Given information:
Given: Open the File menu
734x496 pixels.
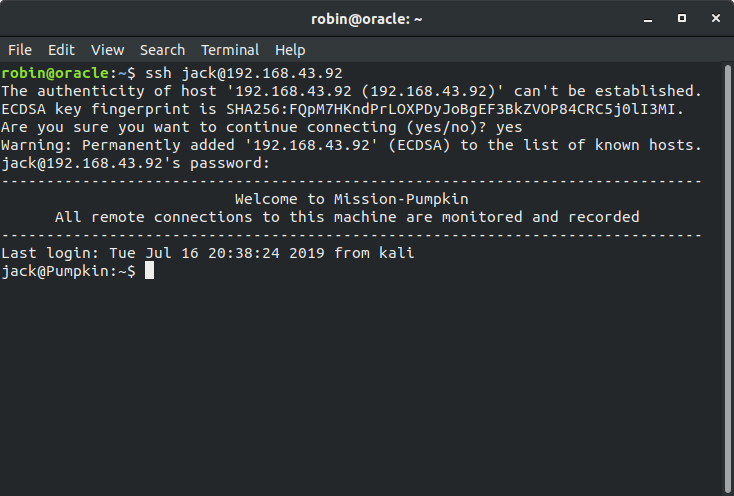Looking at the screenshot, I should coord(20,50).
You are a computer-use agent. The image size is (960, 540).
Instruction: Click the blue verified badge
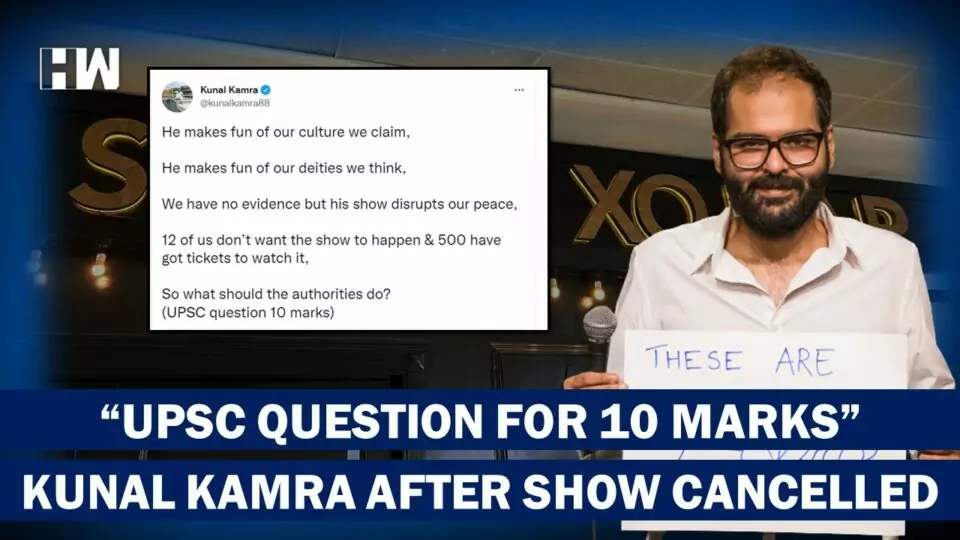[x=266, y=89]
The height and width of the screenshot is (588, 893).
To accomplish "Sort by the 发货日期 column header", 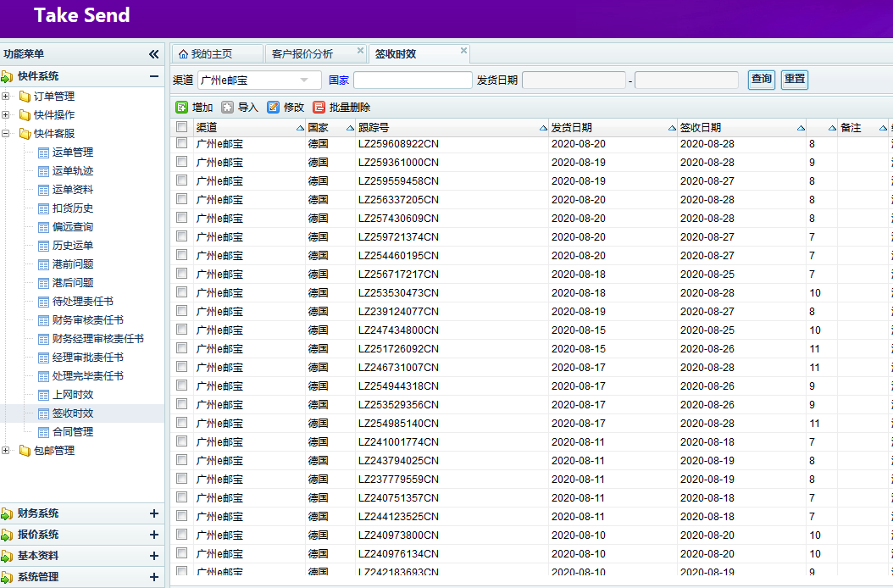I will [x=573, y=128].
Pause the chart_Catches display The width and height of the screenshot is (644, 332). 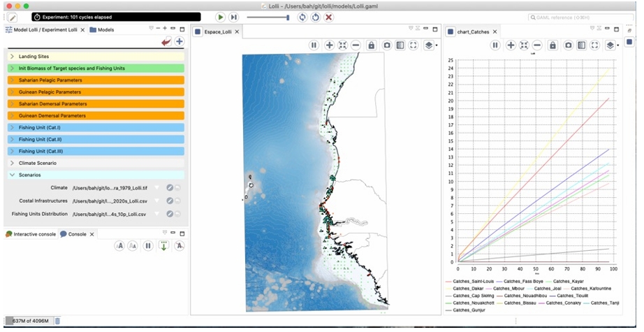click(x=495, y=45)
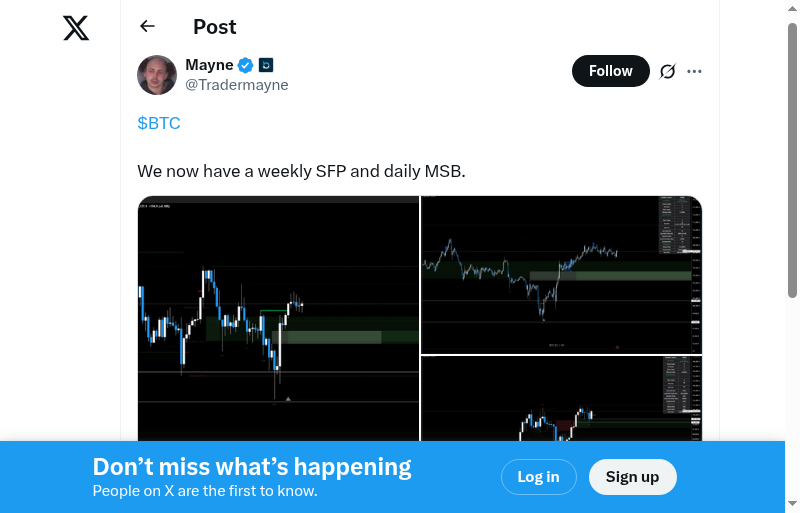
Task: Click the blue verified badge next to Mayne
Action: tap(245, 66)
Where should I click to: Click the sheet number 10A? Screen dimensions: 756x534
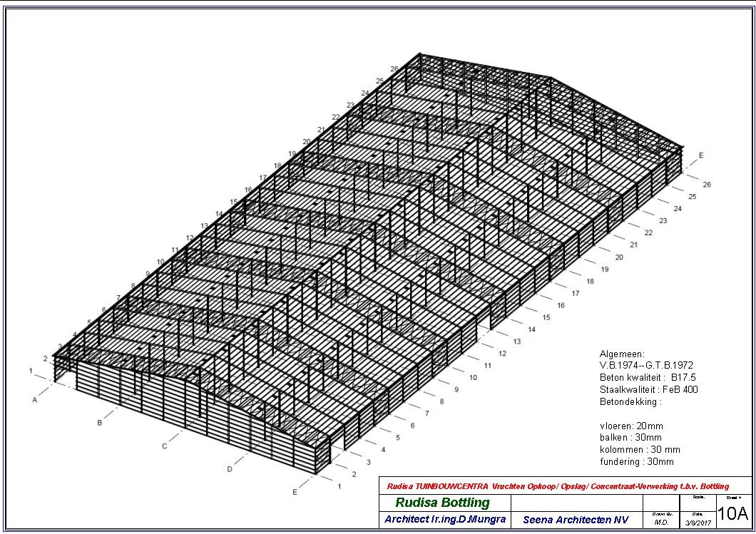[732, 514]

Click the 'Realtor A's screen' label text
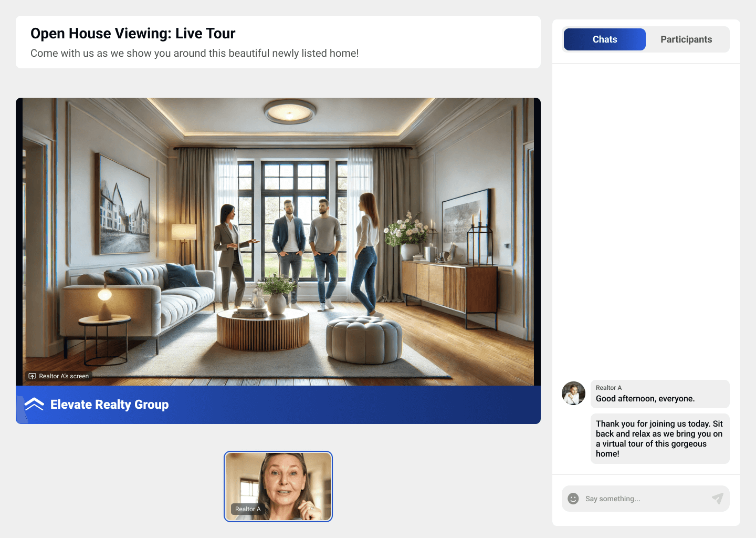(64, 376)
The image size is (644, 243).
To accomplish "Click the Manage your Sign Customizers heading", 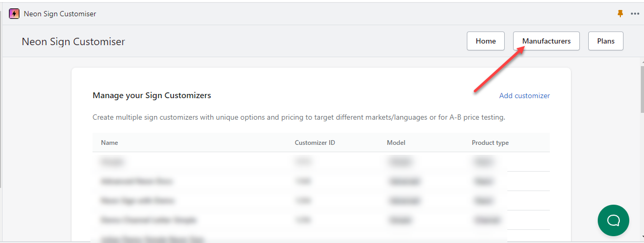I will pos(151,96).
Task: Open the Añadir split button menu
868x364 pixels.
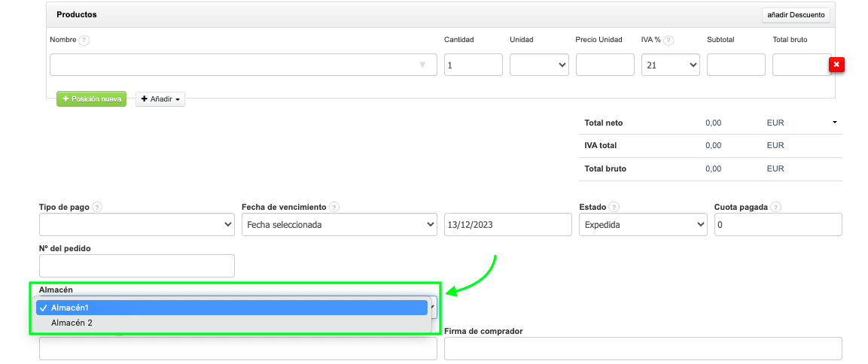Action: [160, 99]
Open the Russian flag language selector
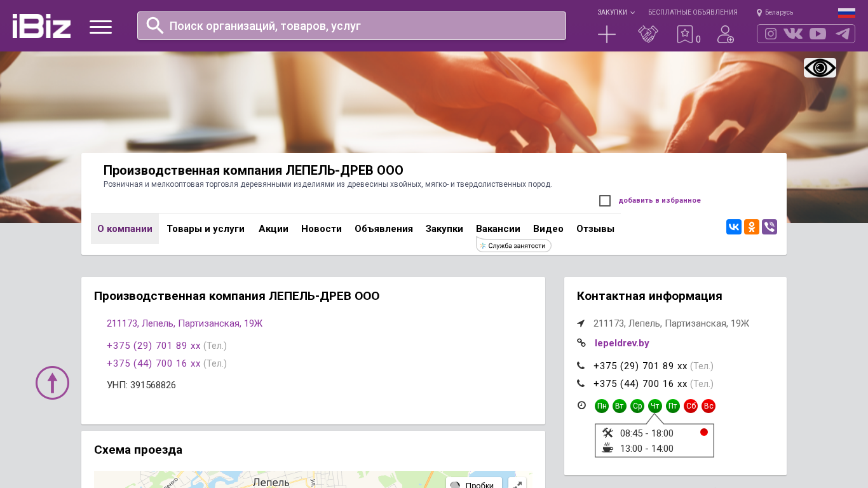868x488 pixels. click(846, 13)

What this task involves: Check the data above line by line for the word "menu". State only how many lines contain it.

Expected answer: 2